Dataset entries:
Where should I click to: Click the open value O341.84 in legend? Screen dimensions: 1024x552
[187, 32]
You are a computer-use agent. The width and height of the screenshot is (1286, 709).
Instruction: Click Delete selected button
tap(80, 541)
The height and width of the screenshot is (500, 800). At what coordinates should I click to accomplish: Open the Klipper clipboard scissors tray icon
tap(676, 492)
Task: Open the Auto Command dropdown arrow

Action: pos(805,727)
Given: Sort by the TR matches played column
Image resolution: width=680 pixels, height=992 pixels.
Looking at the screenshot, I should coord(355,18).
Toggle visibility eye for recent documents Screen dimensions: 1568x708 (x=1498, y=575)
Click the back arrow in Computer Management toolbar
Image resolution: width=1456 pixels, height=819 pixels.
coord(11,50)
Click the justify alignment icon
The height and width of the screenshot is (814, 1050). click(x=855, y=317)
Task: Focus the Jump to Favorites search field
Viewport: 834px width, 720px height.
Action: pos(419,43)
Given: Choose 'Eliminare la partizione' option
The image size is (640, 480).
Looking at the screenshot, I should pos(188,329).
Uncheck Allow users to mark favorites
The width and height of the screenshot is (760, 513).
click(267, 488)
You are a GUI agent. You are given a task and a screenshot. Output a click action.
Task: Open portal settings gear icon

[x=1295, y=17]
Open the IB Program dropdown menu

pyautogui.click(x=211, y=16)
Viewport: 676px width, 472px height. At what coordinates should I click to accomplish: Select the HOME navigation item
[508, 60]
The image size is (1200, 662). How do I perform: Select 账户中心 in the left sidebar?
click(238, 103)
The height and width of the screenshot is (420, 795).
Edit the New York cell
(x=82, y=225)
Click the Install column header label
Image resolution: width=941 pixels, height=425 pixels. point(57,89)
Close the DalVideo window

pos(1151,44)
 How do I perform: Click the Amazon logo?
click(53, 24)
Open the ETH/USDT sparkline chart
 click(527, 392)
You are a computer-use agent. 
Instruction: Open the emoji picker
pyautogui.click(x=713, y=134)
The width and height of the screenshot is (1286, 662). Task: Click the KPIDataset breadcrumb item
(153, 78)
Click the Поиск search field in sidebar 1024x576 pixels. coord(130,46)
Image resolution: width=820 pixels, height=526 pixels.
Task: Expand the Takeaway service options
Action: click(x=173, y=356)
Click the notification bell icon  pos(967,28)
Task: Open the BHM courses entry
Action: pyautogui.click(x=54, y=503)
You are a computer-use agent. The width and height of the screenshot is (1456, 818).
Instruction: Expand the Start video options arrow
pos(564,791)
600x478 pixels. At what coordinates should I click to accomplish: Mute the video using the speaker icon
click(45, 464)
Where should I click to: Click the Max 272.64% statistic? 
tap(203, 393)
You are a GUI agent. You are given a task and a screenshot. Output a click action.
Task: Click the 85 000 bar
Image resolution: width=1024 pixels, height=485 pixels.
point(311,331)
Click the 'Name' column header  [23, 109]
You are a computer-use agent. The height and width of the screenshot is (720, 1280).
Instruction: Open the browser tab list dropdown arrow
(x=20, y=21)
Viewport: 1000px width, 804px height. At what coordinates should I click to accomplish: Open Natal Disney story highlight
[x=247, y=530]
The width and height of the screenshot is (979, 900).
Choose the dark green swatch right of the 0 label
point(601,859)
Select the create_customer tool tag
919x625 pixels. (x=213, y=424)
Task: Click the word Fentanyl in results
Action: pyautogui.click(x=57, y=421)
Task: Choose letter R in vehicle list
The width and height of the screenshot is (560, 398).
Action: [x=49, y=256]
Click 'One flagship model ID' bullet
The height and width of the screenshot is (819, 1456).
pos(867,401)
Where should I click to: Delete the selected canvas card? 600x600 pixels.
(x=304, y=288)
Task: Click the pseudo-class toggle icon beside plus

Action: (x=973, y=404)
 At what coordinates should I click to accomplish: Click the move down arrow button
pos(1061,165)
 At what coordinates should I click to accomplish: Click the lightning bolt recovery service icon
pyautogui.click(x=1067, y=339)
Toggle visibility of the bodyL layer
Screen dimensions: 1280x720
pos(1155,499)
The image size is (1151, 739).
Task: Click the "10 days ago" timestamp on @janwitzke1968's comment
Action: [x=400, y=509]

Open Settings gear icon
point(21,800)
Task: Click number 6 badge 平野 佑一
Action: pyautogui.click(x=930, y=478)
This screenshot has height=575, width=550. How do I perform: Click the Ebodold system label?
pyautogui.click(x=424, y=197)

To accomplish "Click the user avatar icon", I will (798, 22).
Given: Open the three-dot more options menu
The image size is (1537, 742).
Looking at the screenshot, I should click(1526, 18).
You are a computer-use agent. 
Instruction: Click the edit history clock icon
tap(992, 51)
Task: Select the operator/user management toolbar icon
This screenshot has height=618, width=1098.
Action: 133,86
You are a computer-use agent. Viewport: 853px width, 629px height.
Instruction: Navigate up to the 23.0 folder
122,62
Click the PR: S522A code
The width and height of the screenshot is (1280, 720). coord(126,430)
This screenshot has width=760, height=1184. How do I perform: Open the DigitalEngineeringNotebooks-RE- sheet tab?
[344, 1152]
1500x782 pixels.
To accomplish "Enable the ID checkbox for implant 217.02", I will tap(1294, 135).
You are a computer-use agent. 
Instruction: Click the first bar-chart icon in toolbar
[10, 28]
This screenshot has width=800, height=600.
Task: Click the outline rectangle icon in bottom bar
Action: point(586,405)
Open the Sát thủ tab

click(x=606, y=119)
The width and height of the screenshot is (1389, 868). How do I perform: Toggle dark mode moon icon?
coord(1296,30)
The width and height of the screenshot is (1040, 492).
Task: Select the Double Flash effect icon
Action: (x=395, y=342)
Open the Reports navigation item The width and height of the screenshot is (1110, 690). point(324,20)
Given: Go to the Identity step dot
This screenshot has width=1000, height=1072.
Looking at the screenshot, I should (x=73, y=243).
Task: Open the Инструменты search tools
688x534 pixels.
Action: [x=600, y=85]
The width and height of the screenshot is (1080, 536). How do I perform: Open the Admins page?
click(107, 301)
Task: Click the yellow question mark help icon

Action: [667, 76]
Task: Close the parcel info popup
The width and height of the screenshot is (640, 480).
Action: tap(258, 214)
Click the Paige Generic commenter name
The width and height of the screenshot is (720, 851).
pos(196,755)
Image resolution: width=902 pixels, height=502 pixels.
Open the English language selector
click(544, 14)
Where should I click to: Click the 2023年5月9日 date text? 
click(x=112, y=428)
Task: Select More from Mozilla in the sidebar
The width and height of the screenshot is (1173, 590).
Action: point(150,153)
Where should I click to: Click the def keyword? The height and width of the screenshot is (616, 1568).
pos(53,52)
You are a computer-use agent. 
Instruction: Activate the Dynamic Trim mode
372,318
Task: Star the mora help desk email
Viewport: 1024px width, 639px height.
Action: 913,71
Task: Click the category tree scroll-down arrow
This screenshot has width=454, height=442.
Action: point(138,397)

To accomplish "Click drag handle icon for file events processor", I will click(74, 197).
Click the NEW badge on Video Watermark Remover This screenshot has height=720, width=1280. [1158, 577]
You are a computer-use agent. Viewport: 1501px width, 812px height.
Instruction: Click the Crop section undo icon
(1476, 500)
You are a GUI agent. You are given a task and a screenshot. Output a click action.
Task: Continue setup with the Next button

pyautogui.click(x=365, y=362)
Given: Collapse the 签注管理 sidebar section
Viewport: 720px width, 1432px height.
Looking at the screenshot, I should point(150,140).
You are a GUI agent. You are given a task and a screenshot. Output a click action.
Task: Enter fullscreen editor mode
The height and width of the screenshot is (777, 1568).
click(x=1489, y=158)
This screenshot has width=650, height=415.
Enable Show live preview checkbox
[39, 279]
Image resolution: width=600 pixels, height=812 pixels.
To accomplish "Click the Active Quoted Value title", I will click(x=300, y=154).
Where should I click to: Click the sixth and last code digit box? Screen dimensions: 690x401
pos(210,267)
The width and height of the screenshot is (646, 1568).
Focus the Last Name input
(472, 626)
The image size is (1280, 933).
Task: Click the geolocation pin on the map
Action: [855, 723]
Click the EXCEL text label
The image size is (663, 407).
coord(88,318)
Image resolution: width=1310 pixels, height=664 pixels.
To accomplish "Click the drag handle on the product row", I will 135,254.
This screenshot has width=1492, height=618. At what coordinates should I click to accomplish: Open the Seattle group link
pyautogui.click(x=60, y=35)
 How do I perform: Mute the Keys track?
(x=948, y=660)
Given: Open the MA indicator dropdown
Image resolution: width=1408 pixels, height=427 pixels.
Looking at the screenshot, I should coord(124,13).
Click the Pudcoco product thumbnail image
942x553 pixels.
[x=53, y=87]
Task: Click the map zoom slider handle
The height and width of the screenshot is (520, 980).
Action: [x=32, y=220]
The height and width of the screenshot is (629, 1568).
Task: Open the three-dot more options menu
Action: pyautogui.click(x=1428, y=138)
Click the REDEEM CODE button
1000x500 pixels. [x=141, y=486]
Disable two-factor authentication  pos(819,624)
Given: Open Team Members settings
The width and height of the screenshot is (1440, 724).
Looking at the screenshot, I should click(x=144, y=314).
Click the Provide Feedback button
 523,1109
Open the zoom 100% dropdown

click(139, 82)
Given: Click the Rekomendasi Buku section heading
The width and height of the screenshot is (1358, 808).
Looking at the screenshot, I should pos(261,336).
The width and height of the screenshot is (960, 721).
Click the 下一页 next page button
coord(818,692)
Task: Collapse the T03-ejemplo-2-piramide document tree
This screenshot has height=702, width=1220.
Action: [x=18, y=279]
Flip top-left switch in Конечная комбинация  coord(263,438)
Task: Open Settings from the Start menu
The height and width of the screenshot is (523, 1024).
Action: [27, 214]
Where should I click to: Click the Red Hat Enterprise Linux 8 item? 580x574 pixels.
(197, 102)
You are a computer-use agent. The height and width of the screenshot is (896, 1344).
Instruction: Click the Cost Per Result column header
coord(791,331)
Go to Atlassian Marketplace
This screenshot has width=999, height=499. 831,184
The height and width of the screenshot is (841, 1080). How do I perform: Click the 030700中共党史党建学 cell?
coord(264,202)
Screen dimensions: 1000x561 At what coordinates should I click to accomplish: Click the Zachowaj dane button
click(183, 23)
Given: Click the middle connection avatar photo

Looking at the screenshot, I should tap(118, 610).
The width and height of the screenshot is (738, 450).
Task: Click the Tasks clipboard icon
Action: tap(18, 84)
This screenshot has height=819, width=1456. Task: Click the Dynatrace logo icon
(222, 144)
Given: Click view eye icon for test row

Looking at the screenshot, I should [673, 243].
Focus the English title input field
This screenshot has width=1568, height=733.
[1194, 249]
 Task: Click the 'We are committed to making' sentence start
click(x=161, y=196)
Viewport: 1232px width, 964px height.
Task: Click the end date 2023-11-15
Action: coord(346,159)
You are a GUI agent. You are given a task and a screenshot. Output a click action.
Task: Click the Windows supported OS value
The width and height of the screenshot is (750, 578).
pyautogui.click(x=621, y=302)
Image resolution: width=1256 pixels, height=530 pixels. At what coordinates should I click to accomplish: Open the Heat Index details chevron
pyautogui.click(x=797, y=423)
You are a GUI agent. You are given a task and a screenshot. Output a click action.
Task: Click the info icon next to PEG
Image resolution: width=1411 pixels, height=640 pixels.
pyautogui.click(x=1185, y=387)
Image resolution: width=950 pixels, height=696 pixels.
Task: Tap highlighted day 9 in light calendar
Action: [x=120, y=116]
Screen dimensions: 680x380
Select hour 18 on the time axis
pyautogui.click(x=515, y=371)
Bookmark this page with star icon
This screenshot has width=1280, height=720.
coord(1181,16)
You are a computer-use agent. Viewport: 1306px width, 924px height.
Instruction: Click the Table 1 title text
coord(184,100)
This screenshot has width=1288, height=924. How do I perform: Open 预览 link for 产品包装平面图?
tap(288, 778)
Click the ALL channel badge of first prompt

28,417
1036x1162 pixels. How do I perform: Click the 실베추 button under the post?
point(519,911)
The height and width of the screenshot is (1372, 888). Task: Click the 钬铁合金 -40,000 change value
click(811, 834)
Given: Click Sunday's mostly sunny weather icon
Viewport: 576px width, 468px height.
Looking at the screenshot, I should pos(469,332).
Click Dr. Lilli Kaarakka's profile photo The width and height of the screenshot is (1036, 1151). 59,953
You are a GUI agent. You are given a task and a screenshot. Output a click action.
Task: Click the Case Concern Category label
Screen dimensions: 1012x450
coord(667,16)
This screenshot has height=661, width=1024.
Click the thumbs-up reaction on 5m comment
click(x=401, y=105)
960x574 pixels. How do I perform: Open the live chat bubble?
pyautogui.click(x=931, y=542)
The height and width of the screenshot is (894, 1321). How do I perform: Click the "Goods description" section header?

» EXERCISE BRIEF
Where a line in the records above contains the word "will", copy that line.

» ANSWER FOR THE TASK
To accomplish "Click the user avatar icon", I will (798, 22).
To accomplish "Enable the ID checkbox for implant 217.02", I will tap(1294, 135).
To accomplish "Click drag handle icon for file events processor", I will click(74, 197).
To accomplish "Click the Active Quoted Value title", I will click(x=300, y=154).
To accomplish "Click the drag handle on the product row", I will 135,254.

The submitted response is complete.